►
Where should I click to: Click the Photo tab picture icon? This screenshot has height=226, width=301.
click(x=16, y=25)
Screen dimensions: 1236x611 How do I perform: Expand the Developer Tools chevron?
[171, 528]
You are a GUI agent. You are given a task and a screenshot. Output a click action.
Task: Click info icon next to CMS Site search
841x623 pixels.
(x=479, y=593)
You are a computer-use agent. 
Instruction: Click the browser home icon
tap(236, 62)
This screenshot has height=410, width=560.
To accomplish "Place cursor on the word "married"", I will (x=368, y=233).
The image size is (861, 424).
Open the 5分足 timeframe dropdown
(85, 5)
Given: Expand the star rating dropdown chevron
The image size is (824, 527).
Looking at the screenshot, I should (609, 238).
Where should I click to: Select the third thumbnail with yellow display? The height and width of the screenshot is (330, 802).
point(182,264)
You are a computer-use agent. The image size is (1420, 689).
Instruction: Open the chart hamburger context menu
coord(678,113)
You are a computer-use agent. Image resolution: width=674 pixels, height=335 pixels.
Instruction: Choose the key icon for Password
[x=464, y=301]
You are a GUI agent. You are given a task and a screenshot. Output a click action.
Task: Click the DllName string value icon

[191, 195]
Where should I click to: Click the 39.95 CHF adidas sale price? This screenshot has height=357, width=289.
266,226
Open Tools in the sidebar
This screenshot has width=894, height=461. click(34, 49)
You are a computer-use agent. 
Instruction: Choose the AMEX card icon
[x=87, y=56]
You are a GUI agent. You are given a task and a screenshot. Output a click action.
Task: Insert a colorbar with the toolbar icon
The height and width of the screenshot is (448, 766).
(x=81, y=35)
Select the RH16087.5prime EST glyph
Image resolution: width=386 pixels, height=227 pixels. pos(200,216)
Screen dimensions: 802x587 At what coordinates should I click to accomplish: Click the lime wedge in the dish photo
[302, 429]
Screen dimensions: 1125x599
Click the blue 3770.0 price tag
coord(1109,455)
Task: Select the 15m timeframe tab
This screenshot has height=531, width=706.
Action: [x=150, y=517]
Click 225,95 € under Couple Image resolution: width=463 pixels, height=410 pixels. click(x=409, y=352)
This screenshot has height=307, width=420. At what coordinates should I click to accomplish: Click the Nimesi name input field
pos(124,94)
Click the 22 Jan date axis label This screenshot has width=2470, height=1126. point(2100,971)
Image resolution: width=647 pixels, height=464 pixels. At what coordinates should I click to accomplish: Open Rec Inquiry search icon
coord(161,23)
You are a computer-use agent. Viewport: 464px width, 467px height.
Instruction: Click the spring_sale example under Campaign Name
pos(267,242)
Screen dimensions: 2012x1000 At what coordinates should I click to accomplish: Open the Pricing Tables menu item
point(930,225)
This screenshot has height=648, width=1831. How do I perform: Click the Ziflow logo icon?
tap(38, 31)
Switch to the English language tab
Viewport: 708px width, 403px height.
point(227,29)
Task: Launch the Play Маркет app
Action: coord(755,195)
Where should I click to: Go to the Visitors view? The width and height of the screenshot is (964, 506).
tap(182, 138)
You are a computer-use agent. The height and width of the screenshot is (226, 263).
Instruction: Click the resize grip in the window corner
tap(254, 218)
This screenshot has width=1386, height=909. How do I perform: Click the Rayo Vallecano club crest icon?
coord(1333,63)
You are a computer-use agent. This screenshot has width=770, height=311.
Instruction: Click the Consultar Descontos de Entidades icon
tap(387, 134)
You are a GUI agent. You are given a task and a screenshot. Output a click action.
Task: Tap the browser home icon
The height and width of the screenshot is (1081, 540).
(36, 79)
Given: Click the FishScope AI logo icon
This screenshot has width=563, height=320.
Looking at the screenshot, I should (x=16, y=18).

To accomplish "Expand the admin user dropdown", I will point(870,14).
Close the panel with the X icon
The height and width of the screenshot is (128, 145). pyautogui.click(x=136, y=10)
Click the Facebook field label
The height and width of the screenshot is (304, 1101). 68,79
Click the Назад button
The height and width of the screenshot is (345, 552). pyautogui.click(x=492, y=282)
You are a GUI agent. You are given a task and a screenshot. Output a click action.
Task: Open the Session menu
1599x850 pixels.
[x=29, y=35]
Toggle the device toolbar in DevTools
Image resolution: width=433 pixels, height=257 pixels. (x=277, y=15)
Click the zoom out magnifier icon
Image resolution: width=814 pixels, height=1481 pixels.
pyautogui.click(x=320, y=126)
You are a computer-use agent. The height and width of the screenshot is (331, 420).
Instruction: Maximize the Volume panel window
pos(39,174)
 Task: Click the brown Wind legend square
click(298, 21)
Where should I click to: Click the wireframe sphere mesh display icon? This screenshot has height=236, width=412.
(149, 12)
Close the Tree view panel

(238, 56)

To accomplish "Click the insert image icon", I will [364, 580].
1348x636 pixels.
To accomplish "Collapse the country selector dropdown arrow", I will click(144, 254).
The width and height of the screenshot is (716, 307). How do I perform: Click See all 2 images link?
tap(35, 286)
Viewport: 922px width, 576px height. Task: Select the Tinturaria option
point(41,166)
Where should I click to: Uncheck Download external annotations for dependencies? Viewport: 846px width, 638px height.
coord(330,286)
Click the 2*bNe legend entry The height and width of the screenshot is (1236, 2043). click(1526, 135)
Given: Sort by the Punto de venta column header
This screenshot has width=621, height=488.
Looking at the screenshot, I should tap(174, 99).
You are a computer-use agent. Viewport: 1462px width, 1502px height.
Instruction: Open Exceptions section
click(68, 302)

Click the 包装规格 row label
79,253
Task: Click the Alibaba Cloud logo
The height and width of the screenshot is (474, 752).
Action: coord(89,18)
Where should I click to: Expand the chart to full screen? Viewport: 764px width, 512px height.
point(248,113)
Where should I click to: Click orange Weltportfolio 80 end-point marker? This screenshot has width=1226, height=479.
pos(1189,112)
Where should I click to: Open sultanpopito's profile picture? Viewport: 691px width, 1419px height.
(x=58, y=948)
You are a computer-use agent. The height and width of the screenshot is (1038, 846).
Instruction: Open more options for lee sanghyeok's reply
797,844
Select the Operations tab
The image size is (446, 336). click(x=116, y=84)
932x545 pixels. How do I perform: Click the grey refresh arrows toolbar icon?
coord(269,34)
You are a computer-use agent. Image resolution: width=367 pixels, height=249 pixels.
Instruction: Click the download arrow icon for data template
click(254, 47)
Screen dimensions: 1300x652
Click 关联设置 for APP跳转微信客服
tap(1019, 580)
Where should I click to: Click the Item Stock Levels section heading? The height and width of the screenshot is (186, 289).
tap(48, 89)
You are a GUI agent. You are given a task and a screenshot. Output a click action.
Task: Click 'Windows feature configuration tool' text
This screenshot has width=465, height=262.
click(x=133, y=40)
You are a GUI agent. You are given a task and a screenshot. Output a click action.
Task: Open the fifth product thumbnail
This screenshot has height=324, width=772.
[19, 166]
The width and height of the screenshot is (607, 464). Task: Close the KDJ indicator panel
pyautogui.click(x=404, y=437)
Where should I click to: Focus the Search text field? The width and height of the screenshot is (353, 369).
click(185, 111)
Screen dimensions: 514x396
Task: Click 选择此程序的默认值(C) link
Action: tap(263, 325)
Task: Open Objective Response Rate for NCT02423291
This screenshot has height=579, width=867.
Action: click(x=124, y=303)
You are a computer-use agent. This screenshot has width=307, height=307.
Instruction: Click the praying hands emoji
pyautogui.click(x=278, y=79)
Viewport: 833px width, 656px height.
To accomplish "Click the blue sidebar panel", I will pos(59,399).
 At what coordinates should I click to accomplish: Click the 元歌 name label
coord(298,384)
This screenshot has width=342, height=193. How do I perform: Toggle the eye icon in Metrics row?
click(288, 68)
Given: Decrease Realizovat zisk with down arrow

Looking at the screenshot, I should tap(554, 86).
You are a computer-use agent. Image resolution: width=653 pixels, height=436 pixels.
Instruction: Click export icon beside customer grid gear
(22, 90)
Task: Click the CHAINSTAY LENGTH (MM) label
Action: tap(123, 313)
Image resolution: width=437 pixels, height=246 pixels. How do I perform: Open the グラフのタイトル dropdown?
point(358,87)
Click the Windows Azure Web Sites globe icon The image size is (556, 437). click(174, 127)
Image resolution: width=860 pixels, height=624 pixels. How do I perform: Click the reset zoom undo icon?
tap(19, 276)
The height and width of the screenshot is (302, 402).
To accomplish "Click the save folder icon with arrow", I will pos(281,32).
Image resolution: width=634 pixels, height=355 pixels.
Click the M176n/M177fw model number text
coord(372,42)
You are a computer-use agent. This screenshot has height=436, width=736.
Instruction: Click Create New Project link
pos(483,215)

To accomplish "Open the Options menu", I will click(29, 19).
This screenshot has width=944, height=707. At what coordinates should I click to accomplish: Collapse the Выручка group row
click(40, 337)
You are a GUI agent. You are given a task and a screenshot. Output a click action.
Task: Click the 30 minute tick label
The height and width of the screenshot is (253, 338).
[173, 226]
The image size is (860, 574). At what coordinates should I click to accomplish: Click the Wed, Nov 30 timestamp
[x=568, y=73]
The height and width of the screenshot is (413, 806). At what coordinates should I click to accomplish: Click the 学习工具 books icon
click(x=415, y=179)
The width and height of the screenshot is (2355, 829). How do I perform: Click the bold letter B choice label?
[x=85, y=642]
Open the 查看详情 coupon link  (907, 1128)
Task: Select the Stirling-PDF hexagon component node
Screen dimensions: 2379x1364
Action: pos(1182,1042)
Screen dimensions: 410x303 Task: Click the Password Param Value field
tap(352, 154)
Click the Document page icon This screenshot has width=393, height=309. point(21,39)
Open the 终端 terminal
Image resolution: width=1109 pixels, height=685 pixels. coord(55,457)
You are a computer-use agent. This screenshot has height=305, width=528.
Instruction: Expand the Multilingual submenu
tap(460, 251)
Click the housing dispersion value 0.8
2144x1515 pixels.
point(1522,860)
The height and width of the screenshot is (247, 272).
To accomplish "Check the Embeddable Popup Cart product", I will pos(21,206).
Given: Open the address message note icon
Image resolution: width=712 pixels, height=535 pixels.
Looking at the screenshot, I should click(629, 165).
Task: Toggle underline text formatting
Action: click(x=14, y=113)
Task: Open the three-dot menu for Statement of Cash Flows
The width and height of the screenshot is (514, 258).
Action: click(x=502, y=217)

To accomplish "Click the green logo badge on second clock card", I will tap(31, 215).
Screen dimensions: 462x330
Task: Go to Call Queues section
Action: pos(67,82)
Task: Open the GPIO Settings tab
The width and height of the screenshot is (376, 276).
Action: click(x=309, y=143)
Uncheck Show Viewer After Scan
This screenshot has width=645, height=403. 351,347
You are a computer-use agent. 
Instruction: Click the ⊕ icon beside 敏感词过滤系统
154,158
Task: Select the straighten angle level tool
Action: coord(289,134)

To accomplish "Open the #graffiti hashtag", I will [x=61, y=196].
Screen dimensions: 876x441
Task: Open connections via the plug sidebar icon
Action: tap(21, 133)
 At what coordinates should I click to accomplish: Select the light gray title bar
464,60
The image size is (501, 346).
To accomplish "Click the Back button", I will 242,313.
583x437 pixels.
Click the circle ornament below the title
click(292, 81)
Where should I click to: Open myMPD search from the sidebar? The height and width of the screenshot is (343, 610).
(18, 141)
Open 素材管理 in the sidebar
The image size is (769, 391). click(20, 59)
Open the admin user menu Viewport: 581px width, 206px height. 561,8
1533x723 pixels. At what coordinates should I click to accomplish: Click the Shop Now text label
◄
Reproduce word for word everything in the items above from the line containing "Where should I click to: Uncheck" down to the line containing "tap(48, 89)", including both of those lines.

Where should I click to: Uncheck Download external annotations for dependencies? Viewport: 846px width, 638px height.
coord(330,286)
Click the 2*bNe legend entry The height and width of the screenshot is (1236, 2043). click(1526, 135)
Given: Sort by the Punto de venta column header
This screenshot has width=621, height=488.
Looking at the screenshot, I should tap(174, 99).
You are a computer-use agent. Viewport: 1462px width, 1502px height.
Instruction: Open Exceptions section
click(68, 302)

Click the 包装规格 row label
79,253
Task: Click the Alibaba Cloud logo
The height and width of the screenshot is (474, 752).
Action: coord(89,18)
Where should I click to: Expand the chart to full screen? Viewport: 764px width, 512px height.
point(248,113)
Where should I click to: Click orange Weltportfolio 80 end-point marker? This screenshot has width=1226, height=479.
pos(1189,112)
Where should I click to: Open sultanpopito's profile picture? Viewport: 691px width, 1419px height.
(x=58, y=948)
You are a computer-use agent. The height and width of the screenshot is (1038, 846).
Instruction: Open more options for lee sanghyeok's reply
797,844
Select the Operations tab
The image size is (446, 336). click(x=116, y=84)
932x545 pixels. How do I perform: Click the grey refresh arrows toolbar icon?
coord(269,34)
You are a computer-use agent. Image resolution: width=367 pixels, height=249 pixels.
Instruction: Click the download arrow icon for data template
click(254, 47)
Screen dimensions: 1300x652
Click 关联设置 for APP跳转微信客服
tap(1019, 580)
Where should I click to: Click the Item Stock Levels section heading? The height and width of the screenshot is (186, 289).
tap(48, 89)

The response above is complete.